19–21 May 2025
University of Pittsburgh
US/Eastern timezone

Bubble wall velocity from Kadanoff-Baym equations: fluid dynamics and microscopic interactions

20 May 2025, 15:30
15m
David Lawrence Hall 205, University of Pittsburgh

David Lawrence Hall 205, University of Pittsburgh

New Developments in Theory New Developments in Theory

Speaker

Jiang Zhu (University of Massachusetts-Amherst)

Description

We establish a first principles, systematic framework for determining the bubble wall velocity during a first order cosmological phase transition.
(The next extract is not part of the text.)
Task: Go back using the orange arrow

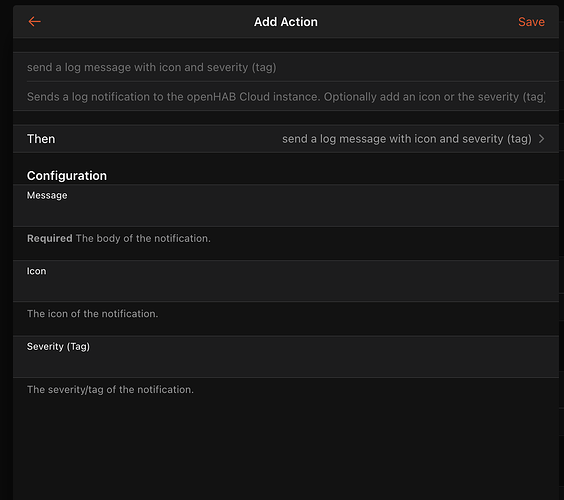Action: click(x=35, y=22)
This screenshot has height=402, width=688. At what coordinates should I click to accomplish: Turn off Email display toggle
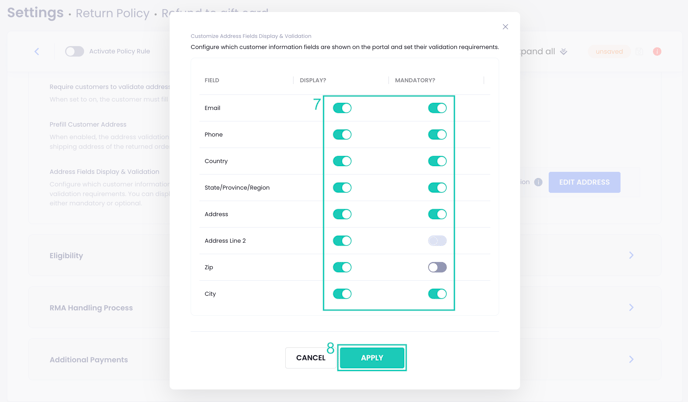coord(342,108)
This framework, based on non-local Kadanoff-Baym equations, incorporates both macroscopic fluid dynamics and microscopic interactions between the bubble wall and particles in the plasma. Previous studies have generally focused on one of these two sources of friction pressure that govern the wall velocity. As a precursor, we utilize background field quantum field theory to obtain the relevant local Boltzmann equations, from which we derive the forces associated with variation of particle masses across the bubble wall and the microscopic wall-particle interactions. We subsequently show how these equations emerge from the Kadanoff-Baym framework under various approximations. We apply this framework in the ballistic regime to compute the new friction force arising from the $2\rightarrow 2$ scattering processes in scalar field theory. We obtain a linear relationship between this force and the Lorentz factor $\gamma_w$ that would preclude runaway bubbles with such effects.